Sin embargo, la cruz, escándalo para los judíos y necedad para los paganos, sigue siendo piedra de escándalo y algunos quieren desvirtuarla y si pudiesen erradicarla. Lo importante en la vida es bailar y dejarse de historias, tener momentos espirituales hiper frikis, saber que todo es alegría y sonreír continuamente porque nos lo pasamos genial. Os vamos a mostrar a un Cristo sin cruz, como Pablo en el areópago, para que si vienen las debilidades y dificultades te apartes de mí, que no tienes derecho a amargarme la vida. Al final ese Cristo no resucita, porque no pasa por la cruz y me tengo que aferrar al ahora porque no creo en la eternidad.
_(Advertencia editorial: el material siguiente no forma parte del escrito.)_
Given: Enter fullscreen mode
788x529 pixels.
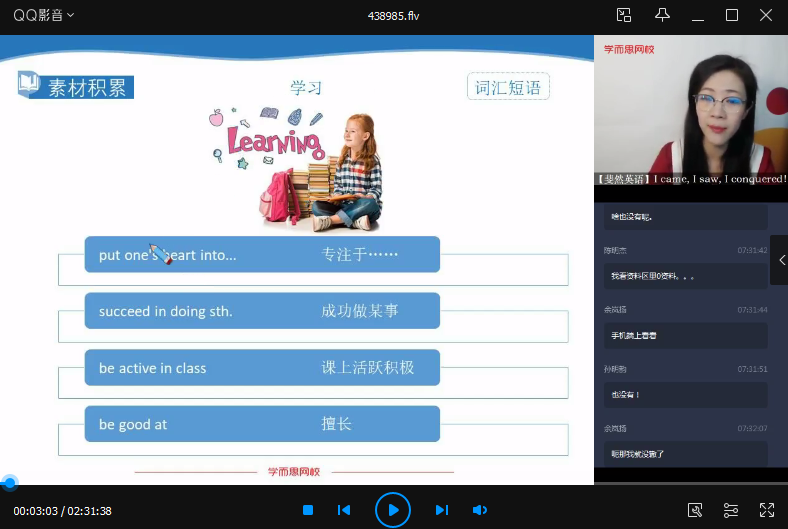Looking at the screenshot, I should pos(767,510).
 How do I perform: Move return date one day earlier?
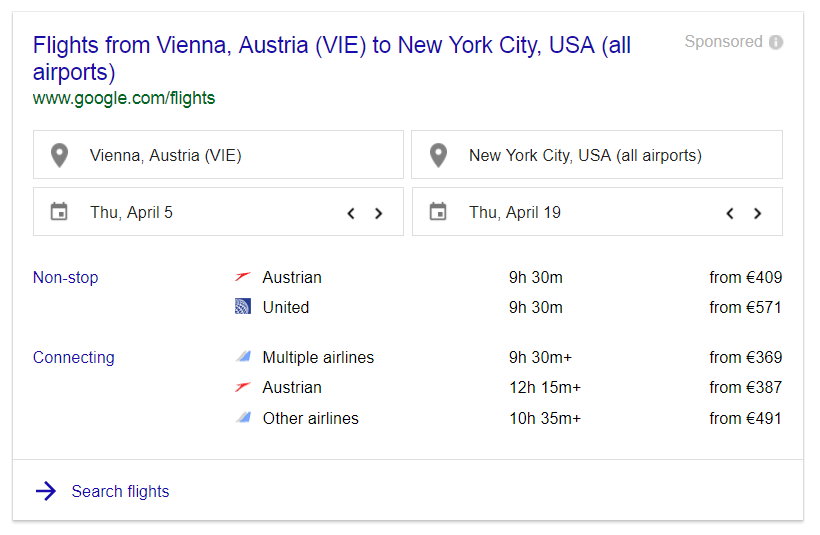click(730, 213)
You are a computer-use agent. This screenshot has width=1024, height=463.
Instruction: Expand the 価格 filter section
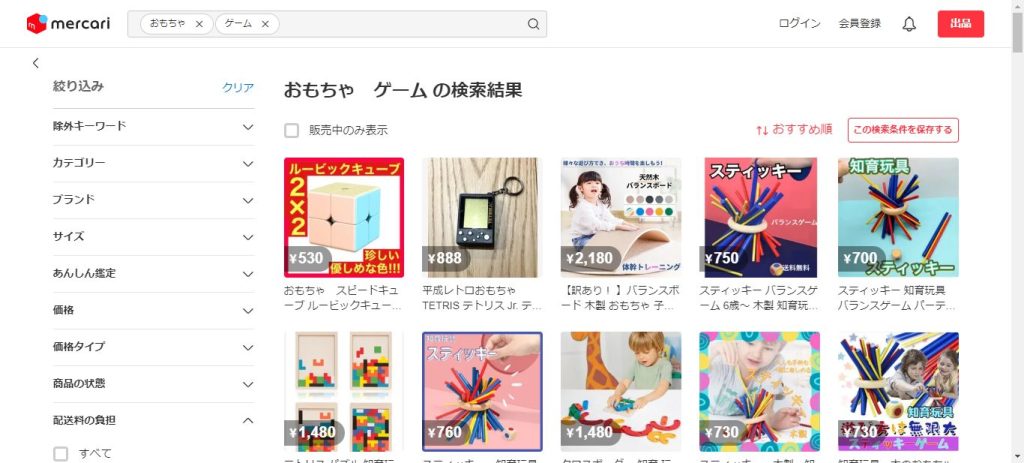tap(153, 310)
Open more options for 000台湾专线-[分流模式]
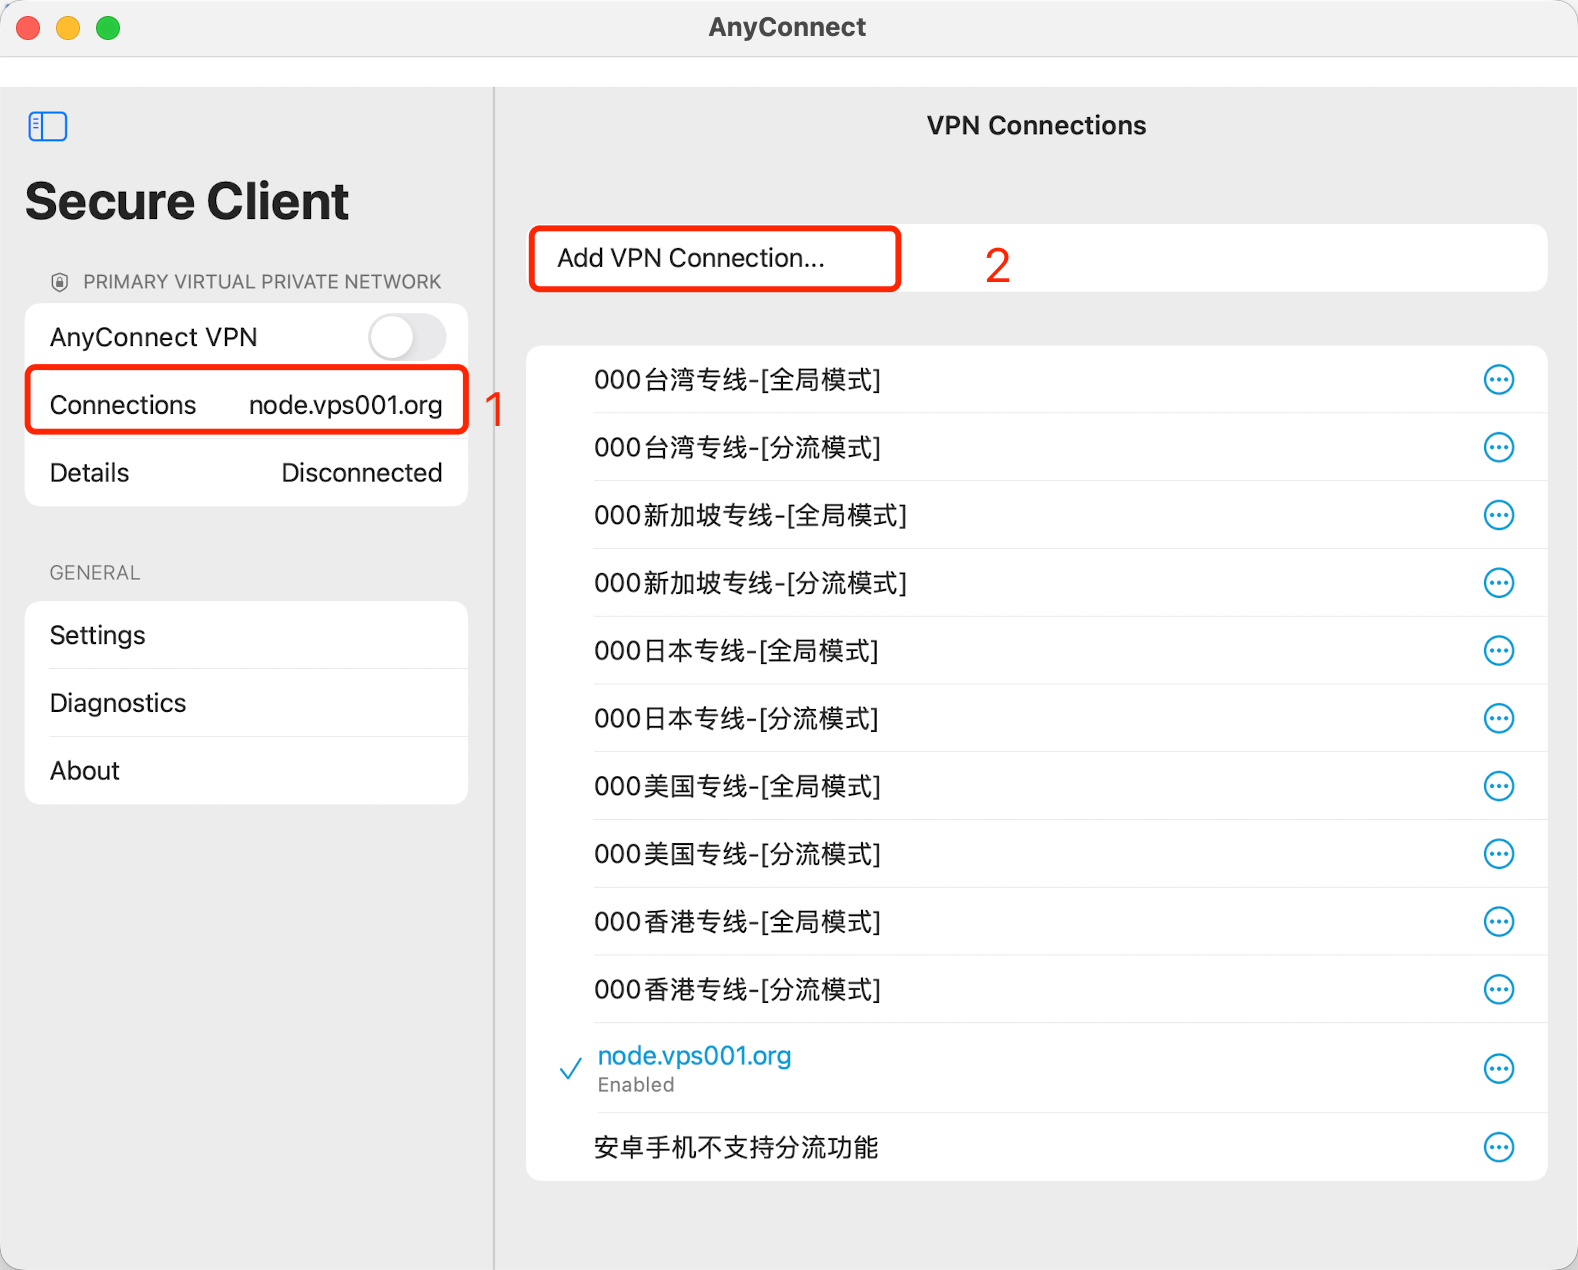 point(1498,447)
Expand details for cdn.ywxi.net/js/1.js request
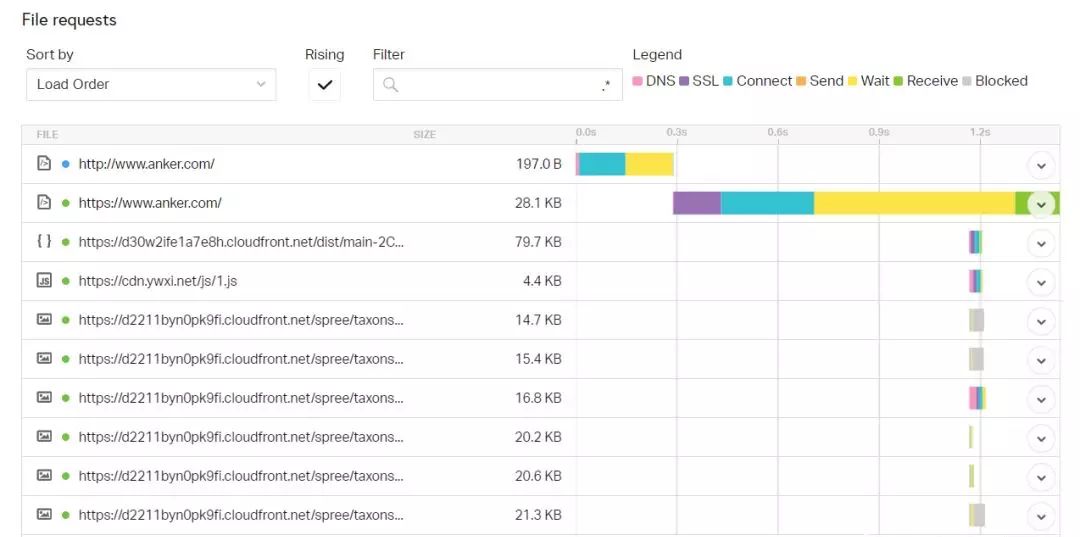1080x537 pixels. pos(1041,282)
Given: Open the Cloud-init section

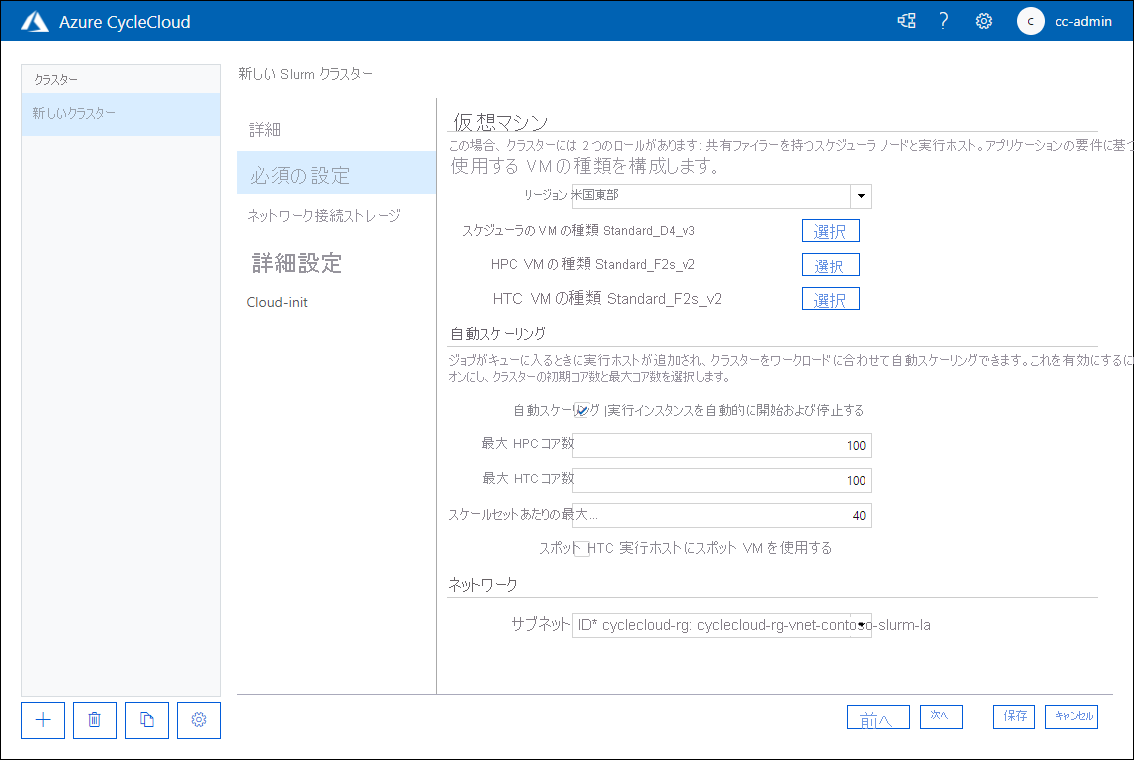Looking at the screenshot, I should (277, 301).
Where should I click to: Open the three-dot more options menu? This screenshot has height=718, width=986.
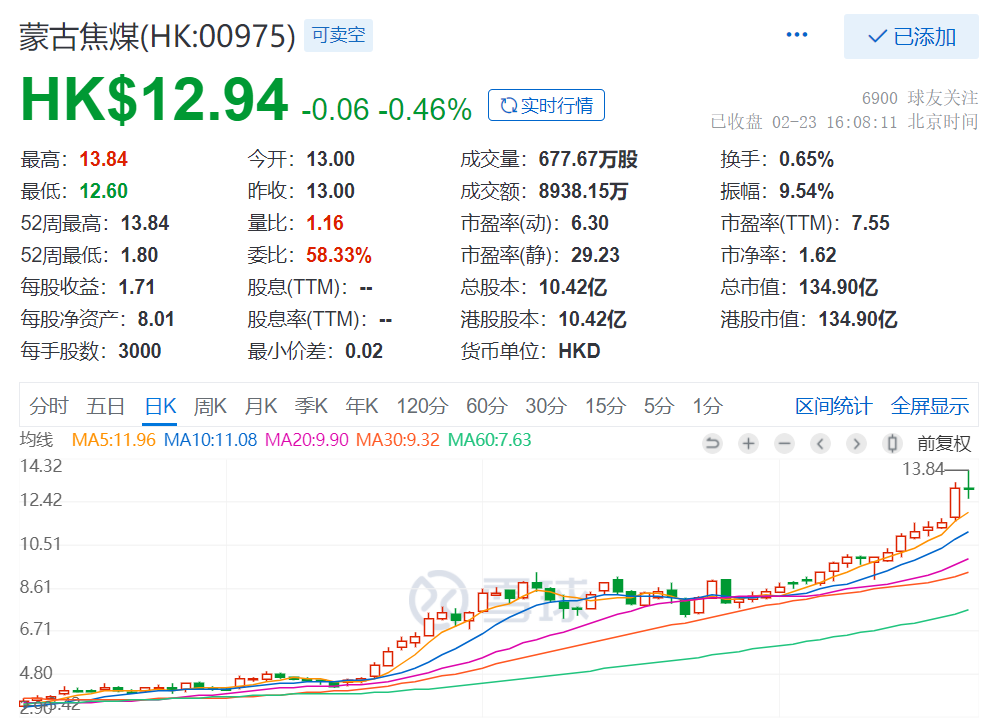796,36
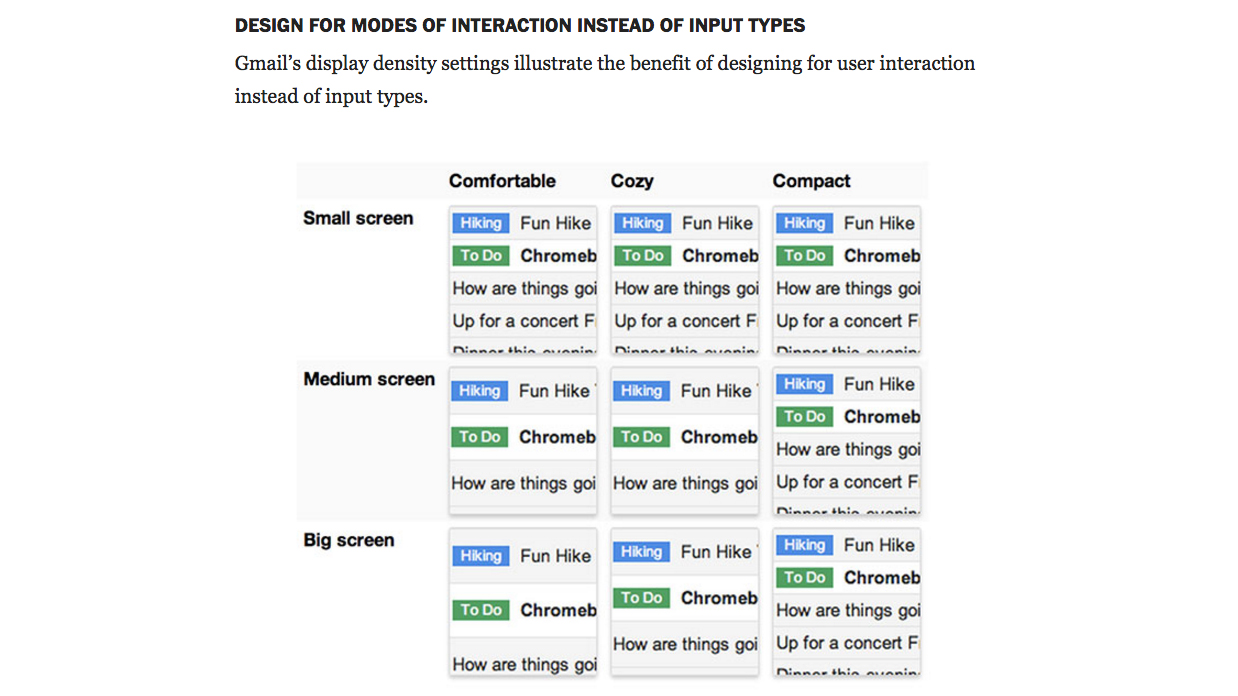Click the How are things email in Cozy Big screen
The image size is (1238, 696).
point(684,644)
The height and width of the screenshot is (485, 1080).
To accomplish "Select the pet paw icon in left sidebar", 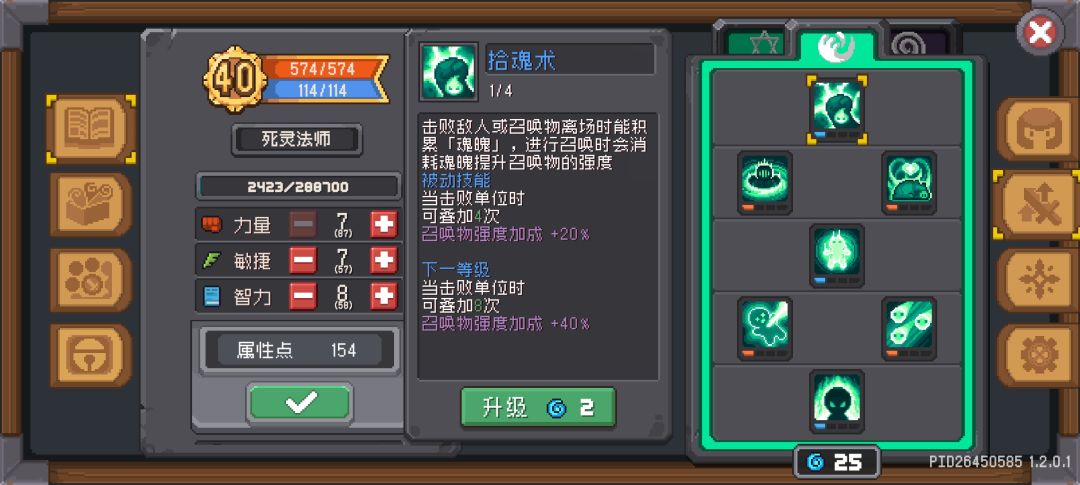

Así son algunos tipos de espiritualidad hoy en día. Yo soy de Jesús peo sin cruz, y si quito la cruz también tengo que quitar el pecado, haz lo que te haga feliz y entonces así está bien.

Pero el Hijo del hombre volverá, y traerá en sus manos y sus pies y en su costado las marcas del crucificado. Si no te encuentras con Cristo en el pobre, el enfermo, el desnudo, el sediento, el hambriento… o cuando a ti te pasen todas esas cosas, es que no conoces a Cristo.

Me sedujiste, Señor, y me dejé seducir; has sido más fuerte que yo y me has podido. Lo débil de Dios es más fuerte que lo más fuerte de los hombres, y cuando miramos al crucificado descubrimos la fortaleza de Dios que carga con todos nuestros pecados. No quieras ganar el mundo, el aplauso del mundo, si pierdes tu alma. Acércate a la cruz,  que está en la entraña del mundo y de tu vida, no la huyas, y junto a María al pie de la Cruz podrás dar el paso a la resurrección, no antes.